Dynamic mode solves this by generating a random value for all the properties according to their type, and other information like format or even the all-powerful x-faker extension.

All the random properties are generated using Faker.js under the hood, via JSON Schema Faker. The x-faker keyword is optional, but when present allows for a specific Faker API method to be used (of which there are a lot) so you get a lot of control over the response.

Pet:
  type: object
  properties:
    id:
      type: integer
      format: int64
    name:
      type: string
      x-faker: name.firstName
      example: doggie
    photoUrls:
      type: array
      items:
        type: string
        x-faker: image.imageUrl

When we call curl http://127.0.0.1:4010/pets/123 -H "Prefer: dynamic=true", the operation references this component so we get a doggie:

{
  "id": 12608726,
  "name": "Addison",
  "photoUrls": [
    "http://lorempixel.com/640/480",
    "http://lorempixel.com/640/480",
    "http://lorempixel.com/640/480",
    "http://lorempixel.com/640/480"
  ]
}

The more descriptive your description is, the better job Prism can do at creating a mock response.

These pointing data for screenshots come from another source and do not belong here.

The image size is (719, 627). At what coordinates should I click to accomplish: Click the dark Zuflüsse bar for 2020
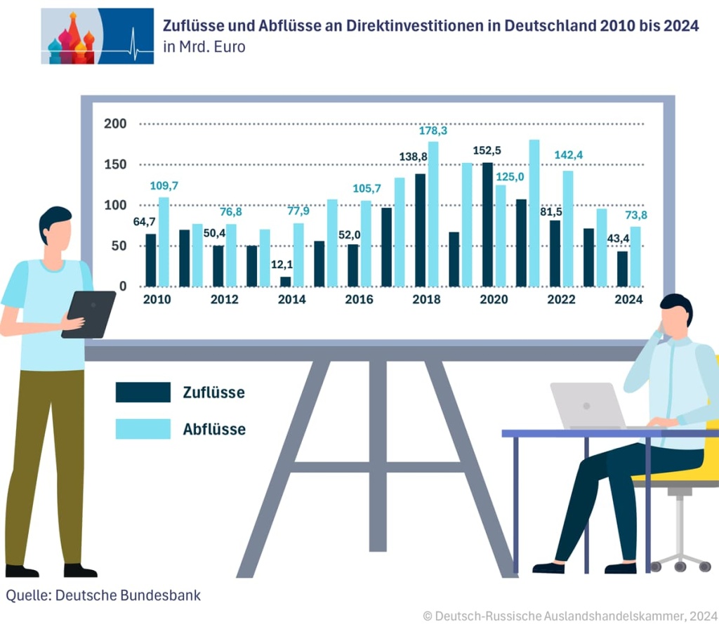coord(487,225)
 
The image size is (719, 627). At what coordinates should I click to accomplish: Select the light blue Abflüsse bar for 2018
coord(433,214)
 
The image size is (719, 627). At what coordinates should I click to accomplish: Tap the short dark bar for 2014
coord(285,282)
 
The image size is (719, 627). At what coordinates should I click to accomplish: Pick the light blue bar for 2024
coord(635,256)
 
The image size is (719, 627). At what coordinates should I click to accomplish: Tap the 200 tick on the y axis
coord(115,124)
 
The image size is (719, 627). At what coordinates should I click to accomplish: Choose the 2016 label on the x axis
coord(359,300)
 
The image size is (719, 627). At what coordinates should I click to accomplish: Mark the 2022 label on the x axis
coord(561,300)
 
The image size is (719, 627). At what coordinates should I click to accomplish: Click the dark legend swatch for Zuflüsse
coord(143,392)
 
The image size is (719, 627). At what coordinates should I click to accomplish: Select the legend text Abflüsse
coord(214,429)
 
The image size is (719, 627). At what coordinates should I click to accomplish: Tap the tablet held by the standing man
coord(88,314)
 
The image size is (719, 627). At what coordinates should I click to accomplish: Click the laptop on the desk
coord(587,405)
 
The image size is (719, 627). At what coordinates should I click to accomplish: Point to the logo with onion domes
coord(97,37)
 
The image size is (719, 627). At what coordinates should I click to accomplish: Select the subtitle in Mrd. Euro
coord(204,48)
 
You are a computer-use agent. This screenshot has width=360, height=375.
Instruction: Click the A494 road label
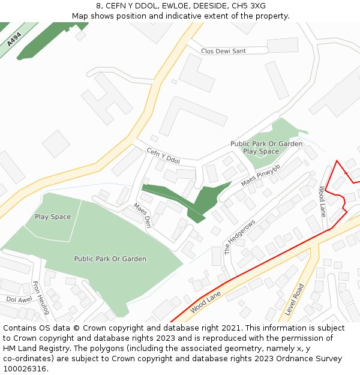click(14, 40)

Tip: If your team needs help creating better quality API description documents, take a look at Spectral. You could enforce the use of example properties, or similar.

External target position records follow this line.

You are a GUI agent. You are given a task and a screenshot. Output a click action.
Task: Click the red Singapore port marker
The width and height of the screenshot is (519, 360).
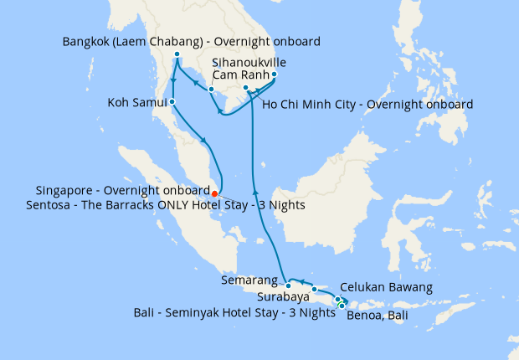215,194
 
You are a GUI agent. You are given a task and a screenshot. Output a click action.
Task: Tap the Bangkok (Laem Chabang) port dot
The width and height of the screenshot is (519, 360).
177,55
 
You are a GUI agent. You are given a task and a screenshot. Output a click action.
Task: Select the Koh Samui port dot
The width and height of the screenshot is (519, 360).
172,102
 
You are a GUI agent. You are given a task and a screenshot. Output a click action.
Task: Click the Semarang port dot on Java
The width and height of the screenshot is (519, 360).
289,285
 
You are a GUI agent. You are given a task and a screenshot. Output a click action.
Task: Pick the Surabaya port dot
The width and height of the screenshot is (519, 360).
315,290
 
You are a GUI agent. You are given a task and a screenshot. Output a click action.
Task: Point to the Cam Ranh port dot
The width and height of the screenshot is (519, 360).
275,74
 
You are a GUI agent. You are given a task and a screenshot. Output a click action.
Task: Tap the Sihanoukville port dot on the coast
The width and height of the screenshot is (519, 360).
212,89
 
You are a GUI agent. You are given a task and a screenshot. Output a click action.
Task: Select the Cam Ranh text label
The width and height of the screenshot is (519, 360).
239,75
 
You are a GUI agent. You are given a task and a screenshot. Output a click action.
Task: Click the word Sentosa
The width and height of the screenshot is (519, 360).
59,204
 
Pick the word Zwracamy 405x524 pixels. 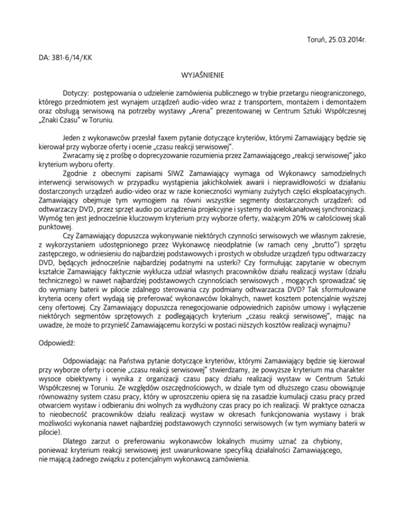point(80,157)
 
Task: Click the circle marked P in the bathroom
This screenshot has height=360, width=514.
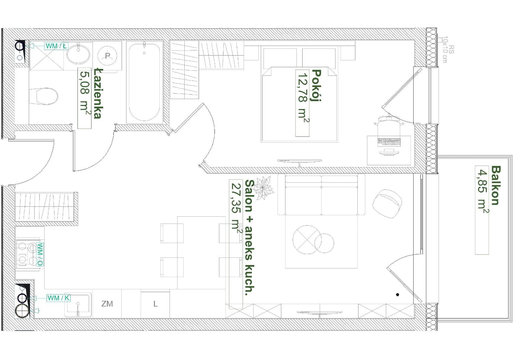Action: point(107,56)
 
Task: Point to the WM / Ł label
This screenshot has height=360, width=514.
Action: point(57,46)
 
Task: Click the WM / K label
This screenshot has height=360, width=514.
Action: point(59,298)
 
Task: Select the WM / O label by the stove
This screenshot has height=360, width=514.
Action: point(40,255)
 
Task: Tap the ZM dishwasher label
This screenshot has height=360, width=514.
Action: point(107,304)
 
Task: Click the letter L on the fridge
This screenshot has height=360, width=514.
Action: point(155,304)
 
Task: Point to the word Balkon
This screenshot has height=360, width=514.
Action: point(495,185)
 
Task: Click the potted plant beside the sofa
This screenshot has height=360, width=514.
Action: point(264,188)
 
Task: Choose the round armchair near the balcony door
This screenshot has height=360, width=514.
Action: point(387,203)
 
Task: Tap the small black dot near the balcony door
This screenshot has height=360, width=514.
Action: point(397,295)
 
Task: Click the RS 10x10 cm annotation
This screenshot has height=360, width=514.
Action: point(448,50)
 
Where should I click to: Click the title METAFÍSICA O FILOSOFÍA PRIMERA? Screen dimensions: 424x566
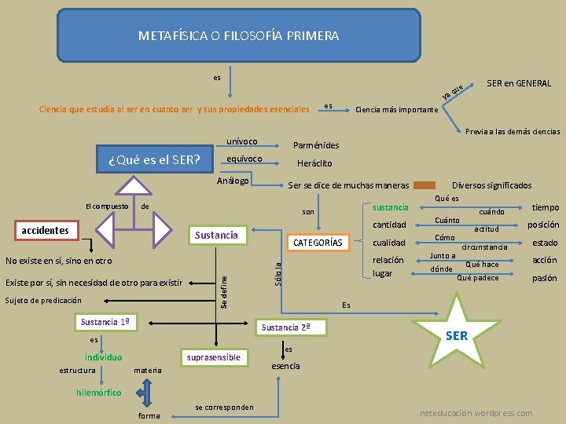(238, 35)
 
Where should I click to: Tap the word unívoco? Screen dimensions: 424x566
(241, 141)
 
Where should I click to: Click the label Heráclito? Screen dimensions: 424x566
(314, 163)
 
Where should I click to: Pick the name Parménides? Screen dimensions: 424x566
(316, 145)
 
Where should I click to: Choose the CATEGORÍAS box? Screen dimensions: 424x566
(317, 243)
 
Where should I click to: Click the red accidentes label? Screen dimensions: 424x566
(45, 231)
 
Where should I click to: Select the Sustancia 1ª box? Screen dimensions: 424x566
(105, 322)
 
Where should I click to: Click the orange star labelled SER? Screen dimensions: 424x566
(456, 335)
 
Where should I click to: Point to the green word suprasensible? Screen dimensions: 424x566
(213, 357)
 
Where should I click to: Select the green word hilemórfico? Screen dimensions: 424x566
(99, 392)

Control Generated Fakes for Individual Properties

In the following example there are two properties, each with specific Faker parameters. datatype.number uses named parameters while helpers.slugify uses positional parameters.

example:
  type: object
  properties:
    ten-or-eleven:
      type: number
      example: 10
      x-faker:
        datatype.number:
          min: 10
          max: 11
    slug:
      type: string
      example: two-words
      x-faker:
        helpers.slugify: [ "two words" ]
Configure JSON Schema Faker

At the top level of your API Specification, create an x-json-schema-faker member containing a map of JSON Schema Faker Options and their values. An additional locale option is accepted to configure the locale of the underlying Faker instance.

openapi: 3.1.0

x-json-schema-faker:
  locale: de
  min-items: 2
  max-items: 10
  resolve-json-path: true

Request Validation

Having a mock server which only gave responses would not be very useful, which is why Prism imitates request validation too. Seeing as an OpenAPI description document is full of all sorts of validation rules like type, format, max length, etc., Prism can validate incoming messages, and provide validation feedback if people are sending invalid requests to it.

Read more about this in our Request Validation guide.

Deprecating operations

If an operation is marked as deprecated: true then Prism adds Deprecation: true header to the response.